A Royston musician widely acclaimed as the finest classical trumpet player of her generation says she would not have made it as a musician if she was a schoolgirl today.

Alison Balsom – a former pupil of the town’s Tannery Drift Primary School. Greneway Middle and Meridian Upper Schools – made the revelation while speaking to Kirsty Young on BBC Radio Four’s Desert Island Discs programme on Sunday.

The 36-year-old says she is regularly knocking on the government’s door to encourage easier access to music at schools.

“When I was at primary school, lots of people were playing brass instruments and we all played together.” she said.

“I benefitted from free lessons and having the opportunity to borrow school instruments and play in community music organisations.

“These things are shrinking and shrinking. If I was at school today I would not have become a musician, sitting here today.

“An education is not about getting a job, it is about making a rounded human being. You can see children light up when they hear music – it is something that seems really obvious to me.

“Our tiny country punches above its weight because of its culture and the arts. We must find a way of carrying on this incredible legacy.”

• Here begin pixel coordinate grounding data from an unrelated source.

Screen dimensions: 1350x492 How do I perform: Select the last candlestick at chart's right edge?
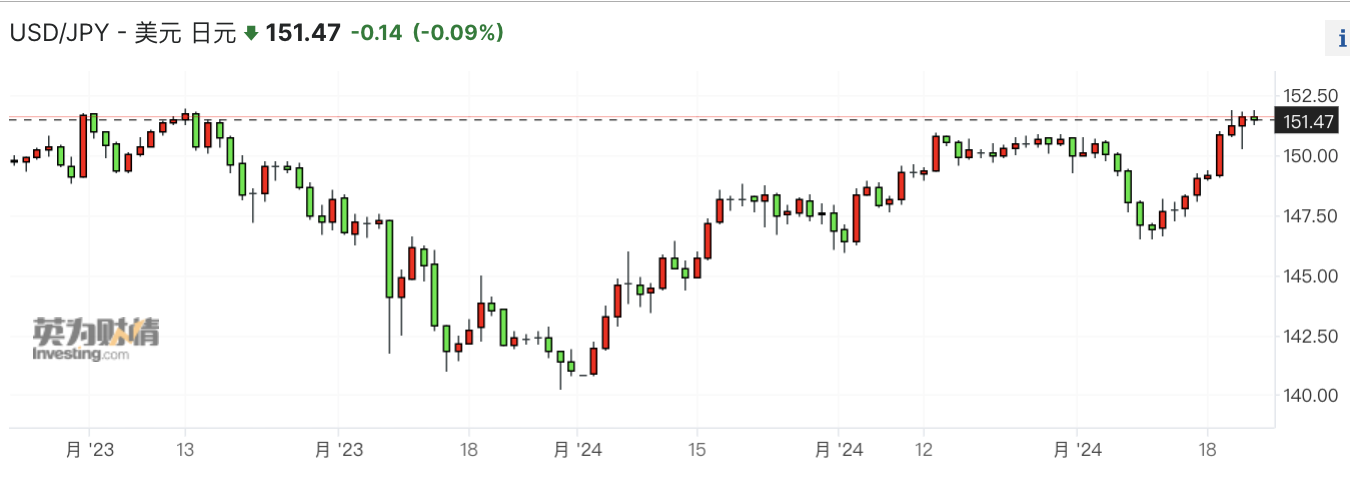[1254, 119]
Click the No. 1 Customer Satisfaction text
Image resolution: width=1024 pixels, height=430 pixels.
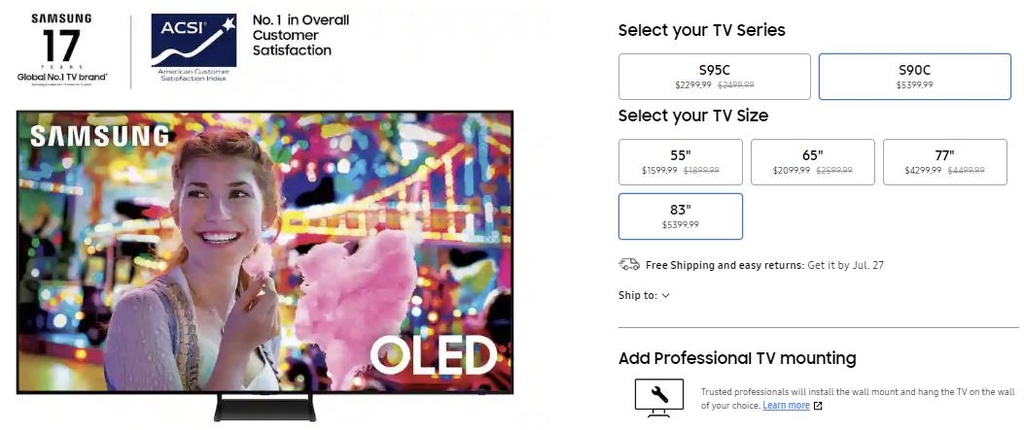point(300,35)
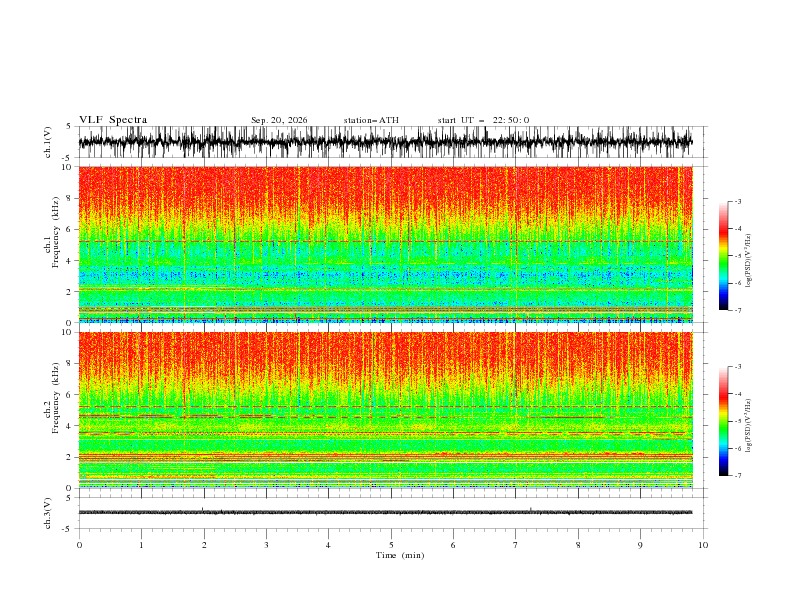Viewport: 792px width, 612px height.
Task: Click the 'ch.3(V)' axis label
Action: coord(47,513)
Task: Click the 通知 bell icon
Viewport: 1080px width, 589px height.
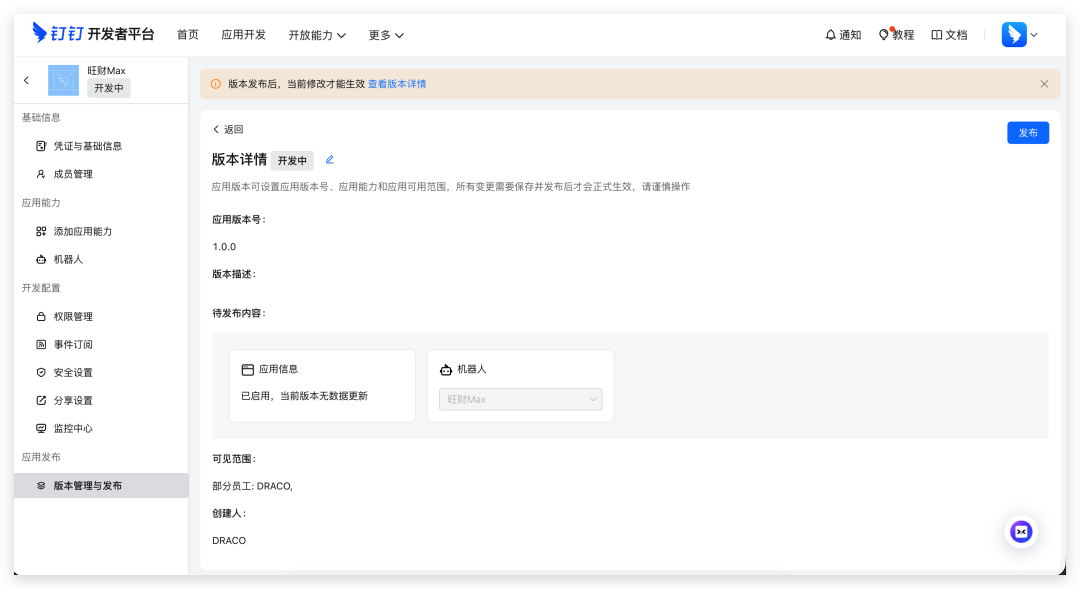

The BBC institution asks guests to pick eight pieces of music that would console them if they were stranded on a desert island, and while choices of Bach and Beethoven came as no surprise for a classical superstar, there was also room for Whitney Houston on the bill.

More popular music came in the form of Queen – the band fronted by Freddie Mercury which Alison heard playing across the fields at her grandparent’ house in Knebworth as a youngster.

There was also Con Alma by jazz trumpet icon Dizzy Gillespie – one of her all-time favourite musicians, who she discovered from a library cassette at the age of seven.

“It was love at first sight,” she said.

“The trumpet is universal and used in so many genres of music. It is a cheap instrument which you can pick up from a charity shop for £50.

“I just believe completely in the trumpet and what it can do – doing any other job would be utterly pointless to me.

“I always wanted to be a soloist, it was the vehicle to say something and express myself.”

There was also a mention for Royston Town Band, with the BBC presenter asking Alison whether the streets of the town were lined with people when she returned each year for the Christmas concert.

“Not at all,” she replied. “I sit at the back and play the carols. It is one of the few occasions my brother gets his tuba out. He rarely plays so it is really lovely to play with him.

“There is a man in the band who has been playing for 70 years, so I am just a newbie really.”

Alison also bemoaned some aspects of her high profile, referring to the media reference of ‘crumpet with a trumpet’ which had been applied to her over the years.

She said: “It is a lazy tagline and incredibly insulting. I have worked so hard to afford a career and so comments like that in the press are very damaging and difficult to deal with.”

At the end of the interview Alison chose the complete scores of Bach as the book she would take with her – and her trumpet as a luxury item.

The programme can still be heard as a BBC download.